What you have to do — Rewrite the part of the Sri Lanka investment article that opens with "The New York-based" and closes with "Asia this year.", updating "broking firm" to "brokerage firm" throughout that part.

Text under study —
══════════════════════════════
The hedge-fund manager, who was also planning to put his own money into the fund, had arranged to meet bankers from Collins Stewart PLC and Rothschild on Oct. 19 to discuss the plan, the person said. Nick Miles, spokesman for Collins Stewart, and Louisa Leslie, spokeswoman for Rothschild in London, couldn’t immediately comment.

Authorities expedited plans to arrest Rajaratnam after learning he had bought a plane ticket to travel to London on Oct. 16, a person familiar with the matter said. Rajaratnam was one of six people arrested in New York that day for alleged insider trading, charges which he denies.

Rajaratnam had planned to start a fund that would invest in bonds, stocks, private equity and companies that were seeking initial public offerings in Sri Lanka, said the person familiar with the matter.

The New York-based hedge-fund manager in June bought a 20 percent stake in broking firm Lanka Orix Securities Pvt., now known as Capital Trust Securities Pvt.

Investor Inflow

Overseas investors are venturing into Sri Lanka as the government seeks to rebuild the economy after a 26-year civil war. The Sri Lankan army’s victory over the Liberation Tigers of Tamil Eelam in May prompted economists to boost growth forecasts and spurred a rally in stocks, making the island’s Colombo All- Share Index the best performer in Asia this year.

The benchmark gauge has gained 103 percent so far in 2009, heading for its best annual advance since 1991. The Sri Lankan currency has dropped 1.6 percent to 114.81 rupees a dollar, while bond yields have fallen about 800 basis points this year.

Leopard Capital LP, which manages a fund in Cambodia, plans to raise $100 million to invest in Sri Lanka, said Douglas Clayton, the firm’s Phnom Penh-based founder. Calamander Capital is seeking to pour $50 million to $75 million mainly into the country’s banks, rubber, coconut and tea businesses, said Roman Scott, managing director at the Singapore-based investment firm.

‘Low-Hanging Fruit’

“This is a war-distorted economy that is set to be rationalized,” Clayton said. “That leaves some low-hanging fruit for private equity to come in and build those missing sectors.”

Rajaratnam is one of Sri Lanka’s biggest investors, holding the second-largest stake in John Keells Holdings Plc, the nation’s biggest listed company. His funds also hold stakes in People’s Merchant Bank Plc, DFCC Bank Ltd. and Commercial Bank of Ceylon Plc, data compiled by Bloomberg show.

Rajaratnam is free on a $100 million bail.

He had also planned to watch a screening of a film that he had invested in called “Today’s Special,” which is being screened at the London Film Festival before going to Geneva to meet investors in Galleon’s funds, according to another person familiar with the matter.

“I want to reiterate that I am innocent of all charges and will defend myself against these accusations with the same intensity and focus I have brought to managing investors’ capital,” Rajaratnam said in a letter to investors and employees this week. Galleon is exploring alternatives for the business, he said in the Oct. 21 letter. He will liquidate his hedge funds.
══════════════════════════════
Supplied records —
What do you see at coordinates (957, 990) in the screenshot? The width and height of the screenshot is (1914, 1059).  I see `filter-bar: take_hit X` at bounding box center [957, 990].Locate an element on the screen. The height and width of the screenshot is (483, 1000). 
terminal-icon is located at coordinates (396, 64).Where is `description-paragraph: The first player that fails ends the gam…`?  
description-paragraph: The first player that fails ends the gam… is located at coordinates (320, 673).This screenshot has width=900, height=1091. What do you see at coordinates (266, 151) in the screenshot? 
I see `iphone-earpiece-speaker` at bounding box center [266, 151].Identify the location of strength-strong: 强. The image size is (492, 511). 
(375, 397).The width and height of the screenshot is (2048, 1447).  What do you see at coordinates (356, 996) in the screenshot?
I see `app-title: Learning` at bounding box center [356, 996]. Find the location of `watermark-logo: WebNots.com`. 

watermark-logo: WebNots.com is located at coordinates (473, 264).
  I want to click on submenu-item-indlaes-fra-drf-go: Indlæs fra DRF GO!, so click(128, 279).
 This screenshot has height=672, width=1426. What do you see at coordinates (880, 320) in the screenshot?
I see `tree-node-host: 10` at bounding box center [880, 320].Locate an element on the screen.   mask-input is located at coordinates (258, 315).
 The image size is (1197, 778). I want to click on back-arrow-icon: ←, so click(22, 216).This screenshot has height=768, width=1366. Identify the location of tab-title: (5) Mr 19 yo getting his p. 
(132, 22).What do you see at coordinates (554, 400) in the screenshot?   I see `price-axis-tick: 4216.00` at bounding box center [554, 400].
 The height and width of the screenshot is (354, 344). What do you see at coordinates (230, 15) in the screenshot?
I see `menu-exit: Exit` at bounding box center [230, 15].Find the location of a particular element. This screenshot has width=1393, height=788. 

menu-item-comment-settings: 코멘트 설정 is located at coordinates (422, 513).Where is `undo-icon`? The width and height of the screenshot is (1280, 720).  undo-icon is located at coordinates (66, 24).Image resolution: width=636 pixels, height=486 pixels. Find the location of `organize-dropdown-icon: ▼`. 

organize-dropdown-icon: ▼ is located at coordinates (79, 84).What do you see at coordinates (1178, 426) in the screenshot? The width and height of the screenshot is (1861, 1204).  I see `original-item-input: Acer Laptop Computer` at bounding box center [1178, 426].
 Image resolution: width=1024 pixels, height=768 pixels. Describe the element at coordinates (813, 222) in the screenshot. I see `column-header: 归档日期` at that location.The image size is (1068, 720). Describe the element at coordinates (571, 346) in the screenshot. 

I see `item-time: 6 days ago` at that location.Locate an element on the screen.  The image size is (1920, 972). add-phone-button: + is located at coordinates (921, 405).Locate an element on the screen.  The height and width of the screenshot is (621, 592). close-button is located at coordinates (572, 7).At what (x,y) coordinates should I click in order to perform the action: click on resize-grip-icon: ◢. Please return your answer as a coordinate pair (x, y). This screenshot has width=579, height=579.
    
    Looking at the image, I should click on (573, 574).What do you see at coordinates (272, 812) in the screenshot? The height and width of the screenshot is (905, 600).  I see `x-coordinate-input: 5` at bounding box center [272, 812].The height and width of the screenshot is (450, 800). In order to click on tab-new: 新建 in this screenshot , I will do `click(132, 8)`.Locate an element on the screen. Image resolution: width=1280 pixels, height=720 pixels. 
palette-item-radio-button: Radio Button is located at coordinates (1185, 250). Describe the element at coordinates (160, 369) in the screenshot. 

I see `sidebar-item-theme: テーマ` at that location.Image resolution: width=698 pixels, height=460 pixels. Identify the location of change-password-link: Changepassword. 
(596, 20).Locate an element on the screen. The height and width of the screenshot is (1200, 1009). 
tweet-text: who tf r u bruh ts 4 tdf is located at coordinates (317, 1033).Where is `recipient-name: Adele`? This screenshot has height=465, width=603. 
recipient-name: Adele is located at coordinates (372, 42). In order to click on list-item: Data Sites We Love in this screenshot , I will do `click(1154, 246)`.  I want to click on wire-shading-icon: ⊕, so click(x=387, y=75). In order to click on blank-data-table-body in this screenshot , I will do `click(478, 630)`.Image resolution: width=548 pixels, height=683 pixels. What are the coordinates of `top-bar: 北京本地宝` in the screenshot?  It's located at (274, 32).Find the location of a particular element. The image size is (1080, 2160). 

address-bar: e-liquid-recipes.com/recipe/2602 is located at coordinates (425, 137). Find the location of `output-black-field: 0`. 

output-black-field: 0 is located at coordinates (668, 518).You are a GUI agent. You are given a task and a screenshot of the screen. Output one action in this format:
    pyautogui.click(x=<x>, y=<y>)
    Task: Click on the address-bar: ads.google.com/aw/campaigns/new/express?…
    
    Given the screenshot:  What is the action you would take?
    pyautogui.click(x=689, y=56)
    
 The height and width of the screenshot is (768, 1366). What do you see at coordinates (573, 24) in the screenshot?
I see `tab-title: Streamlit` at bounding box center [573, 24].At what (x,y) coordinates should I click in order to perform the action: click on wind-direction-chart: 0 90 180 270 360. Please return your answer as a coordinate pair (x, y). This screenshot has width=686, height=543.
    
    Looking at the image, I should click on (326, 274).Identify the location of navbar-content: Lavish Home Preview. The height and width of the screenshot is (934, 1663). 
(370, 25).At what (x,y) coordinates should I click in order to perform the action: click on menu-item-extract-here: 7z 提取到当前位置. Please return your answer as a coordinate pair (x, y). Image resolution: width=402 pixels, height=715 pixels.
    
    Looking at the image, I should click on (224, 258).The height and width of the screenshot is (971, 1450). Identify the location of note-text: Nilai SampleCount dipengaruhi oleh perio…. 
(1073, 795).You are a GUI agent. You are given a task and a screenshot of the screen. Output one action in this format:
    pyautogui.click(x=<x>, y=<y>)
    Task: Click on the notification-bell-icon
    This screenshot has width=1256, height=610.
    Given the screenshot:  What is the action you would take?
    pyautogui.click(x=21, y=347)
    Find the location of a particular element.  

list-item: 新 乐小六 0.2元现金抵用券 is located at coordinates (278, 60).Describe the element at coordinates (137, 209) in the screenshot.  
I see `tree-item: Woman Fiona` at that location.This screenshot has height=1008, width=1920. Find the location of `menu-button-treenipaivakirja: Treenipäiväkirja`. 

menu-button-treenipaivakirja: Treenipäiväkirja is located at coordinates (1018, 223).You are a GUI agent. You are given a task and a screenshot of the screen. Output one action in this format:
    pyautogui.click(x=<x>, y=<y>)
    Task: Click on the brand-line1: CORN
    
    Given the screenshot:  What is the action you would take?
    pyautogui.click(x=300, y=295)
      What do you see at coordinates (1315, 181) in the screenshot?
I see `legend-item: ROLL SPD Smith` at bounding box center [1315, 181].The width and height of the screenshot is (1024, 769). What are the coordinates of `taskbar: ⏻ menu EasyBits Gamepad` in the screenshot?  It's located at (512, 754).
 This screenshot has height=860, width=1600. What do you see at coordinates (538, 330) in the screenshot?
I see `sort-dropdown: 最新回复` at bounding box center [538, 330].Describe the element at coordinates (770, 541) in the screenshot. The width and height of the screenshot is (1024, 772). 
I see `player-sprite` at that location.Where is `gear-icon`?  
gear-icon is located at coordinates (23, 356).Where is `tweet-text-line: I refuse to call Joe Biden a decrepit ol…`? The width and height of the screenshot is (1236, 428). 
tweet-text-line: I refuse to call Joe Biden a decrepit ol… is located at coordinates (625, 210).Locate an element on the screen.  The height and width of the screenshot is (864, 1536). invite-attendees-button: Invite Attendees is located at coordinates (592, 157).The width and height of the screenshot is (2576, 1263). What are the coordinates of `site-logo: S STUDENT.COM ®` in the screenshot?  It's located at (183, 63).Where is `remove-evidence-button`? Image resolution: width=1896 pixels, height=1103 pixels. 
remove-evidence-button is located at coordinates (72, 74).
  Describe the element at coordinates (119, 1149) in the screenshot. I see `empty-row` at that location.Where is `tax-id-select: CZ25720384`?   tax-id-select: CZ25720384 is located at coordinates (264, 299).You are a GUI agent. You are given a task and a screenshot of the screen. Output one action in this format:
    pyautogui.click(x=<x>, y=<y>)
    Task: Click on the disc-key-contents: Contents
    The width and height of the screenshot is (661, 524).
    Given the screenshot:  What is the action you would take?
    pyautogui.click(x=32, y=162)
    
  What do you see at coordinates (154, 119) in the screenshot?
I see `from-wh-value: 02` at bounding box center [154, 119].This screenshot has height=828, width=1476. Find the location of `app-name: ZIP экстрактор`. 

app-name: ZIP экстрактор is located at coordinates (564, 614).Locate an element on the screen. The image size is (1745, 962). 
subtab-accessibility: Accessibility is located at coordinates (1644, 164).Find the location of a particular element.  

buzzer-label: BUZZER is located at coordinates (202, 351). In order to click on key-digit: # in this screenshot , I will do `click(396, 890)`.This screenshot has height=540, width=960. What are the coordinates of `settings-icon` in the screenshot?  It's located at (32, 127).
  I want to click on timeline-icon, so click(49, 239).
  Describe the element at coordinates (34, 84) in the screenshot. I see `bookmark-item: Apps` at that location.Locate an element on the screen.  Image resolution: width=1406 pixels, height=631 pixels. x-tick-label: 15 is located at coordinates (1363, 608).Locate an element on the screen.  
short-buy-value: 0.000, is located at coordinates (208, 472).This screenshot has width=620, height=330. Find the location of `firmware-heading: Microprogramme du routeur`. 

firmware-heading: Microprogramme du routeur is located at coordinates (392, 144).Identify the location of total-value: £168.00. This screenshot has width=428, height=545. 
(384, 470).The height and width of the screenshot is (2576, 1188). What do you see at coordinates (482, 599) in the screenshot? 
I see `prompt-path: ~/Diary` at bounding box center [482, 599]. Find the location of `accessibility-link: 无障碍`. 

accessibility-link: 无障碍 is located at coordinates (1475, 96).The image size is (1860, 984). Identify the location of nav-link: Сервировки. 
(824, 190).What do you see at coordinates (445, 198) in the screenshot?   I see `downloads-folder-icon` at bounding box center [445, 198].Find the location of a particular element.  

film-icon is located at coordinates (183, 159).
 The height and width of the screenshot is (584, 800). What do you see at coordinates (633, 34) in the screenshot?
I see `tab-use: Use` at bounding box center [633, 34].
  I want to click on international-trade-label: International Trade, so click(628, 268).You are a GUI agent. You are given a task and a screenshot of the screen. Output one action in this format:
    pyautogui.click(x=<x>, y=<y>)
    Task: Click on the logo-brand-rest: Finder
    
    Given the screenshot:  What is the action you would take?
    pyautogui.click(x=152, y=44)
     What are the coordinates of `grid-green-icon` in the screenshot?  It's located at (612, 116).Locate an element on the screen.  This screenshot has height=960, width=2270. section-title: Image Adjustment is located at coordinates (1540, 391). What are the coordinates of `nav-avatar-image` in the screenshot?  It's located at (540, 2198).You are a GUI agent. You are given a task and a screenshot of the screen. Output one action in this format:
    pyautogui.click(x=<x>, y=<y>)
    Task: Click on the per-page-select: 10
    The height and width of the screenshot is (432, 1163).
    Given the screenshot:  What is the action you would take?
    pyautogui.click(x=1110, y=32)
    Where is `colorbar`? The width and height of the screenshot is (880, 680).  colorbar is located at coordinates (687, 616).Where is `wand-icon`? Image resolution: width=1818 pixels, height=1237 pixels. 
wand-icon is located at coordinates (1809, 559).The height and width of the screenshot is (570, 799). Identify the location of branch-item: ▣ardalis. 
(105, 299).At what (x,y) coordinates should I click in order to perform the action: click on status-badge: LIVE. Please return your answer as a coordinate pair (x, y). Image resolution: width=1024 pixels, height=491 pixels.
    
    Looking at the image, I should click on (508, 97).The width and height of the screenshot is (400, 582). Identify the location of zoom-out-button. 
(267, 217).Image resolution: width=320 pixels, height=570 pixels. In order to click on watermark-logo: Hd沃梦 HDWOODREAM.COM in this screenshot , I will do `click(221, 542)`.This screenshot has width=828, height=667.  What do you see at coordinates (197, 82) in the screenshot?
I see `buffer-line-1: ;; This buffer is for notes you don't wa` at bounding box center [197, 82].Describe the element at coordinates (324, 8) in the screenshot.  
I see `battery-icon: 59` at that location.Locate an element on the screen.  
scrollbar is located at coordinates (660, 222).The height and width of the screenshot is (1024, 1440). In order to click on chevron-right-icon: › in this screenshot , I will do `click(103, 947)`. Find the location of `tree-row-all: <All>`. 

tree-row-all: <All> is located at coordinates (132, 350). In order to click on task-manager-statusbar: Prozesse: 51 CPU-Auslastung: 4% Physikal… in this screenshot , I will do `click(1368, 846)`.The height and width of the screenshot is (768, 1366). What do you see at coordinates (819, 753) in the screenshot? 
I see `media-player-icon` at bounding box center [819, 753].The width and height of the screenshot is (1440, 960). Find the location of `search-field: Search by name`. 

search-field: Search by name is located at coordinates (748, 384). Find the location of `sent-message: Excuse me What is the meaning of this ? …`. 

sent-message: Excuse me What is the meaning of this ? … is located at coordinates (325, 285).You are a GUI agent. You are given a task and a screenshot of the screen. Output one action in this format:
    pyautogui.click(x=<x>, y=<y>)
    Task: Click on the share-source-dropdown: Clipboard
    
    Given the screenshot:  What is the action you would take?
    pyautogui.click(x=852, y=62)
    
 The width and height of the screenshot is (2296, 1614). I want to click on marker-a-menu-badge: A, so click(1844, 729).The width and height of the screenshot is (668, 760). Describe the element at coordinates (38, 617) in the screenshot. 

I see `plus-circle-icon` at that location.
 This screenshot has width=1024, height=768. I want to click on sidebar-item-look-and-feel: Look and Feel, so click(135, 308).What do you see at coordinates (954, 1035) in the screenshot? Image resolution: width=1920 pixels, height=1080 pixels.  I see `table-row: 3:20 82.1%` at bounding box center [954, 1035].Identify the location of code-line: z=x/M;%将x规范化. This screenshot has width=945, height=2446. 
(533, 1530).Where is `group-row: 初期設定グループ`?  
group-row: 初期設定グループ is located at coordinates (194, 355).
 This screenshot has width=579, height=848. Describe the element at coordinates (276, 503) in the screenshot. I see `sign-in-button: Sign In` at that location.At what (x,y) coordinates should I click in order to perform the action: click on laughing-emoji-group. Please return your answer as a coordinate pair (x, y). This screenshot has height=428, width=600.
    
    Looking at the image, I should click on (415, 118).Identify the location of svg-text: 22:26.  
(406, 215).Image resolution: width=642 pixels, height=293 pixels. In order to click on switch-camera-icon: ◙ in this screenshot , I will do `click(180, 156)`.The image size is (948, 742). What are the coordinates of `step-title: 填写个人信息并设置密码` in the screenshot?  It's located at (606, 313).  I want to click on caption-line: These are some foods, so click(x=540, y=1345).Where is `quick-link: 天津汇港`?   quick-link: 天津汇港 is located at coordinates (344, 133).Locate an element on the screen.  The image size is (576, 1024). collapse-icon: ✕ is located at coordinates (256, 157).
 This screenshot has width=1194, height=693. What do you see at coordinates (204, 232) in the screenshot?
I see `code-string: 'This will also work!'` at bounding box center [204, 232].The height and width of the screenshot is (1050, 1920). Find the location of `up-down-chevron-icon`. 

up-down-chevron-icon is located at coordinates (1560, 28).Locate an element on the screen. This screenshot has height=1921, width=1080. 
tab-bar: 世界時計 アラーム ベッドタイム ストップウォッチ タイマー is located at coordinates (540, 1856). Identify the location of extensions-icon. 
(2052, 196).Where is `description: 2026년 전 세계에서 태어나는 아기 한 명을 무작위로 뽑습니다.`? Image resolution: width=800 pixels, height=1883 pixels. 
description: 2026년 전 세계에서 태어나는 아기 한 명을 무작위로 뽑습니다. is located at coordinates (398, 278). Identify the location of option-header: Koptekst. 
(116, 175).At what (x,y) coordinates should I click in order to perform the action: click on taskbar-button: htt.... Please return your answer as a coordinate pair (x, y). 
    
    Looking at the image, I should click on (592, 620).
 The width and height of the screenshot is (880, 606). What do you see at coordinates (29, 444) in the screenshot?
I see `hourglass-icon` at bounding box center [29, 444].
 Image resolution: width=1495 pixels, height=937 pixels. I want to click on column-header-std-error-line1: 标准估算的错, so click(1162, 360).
══════════════════════════════
Written response —
The New York-based hedge-fund manager in June bought a 20 percent stake in brokerage firm Lanka Orix Securities Pvt., now known as Capital Trust Securities Pvt.

Investor Inflow

Overseas investors are venturing into Sri Lanka as the government seeks to rebuild the economy after a 26-year civil war. The Sri Lankan army’s victory over the Liberation Tigers of Tamil Eelam in May prompted economists to boost growth forecasts and spurred a rally in stocks, making the island’s Colombo All- Share Index the best performer in Asia this year.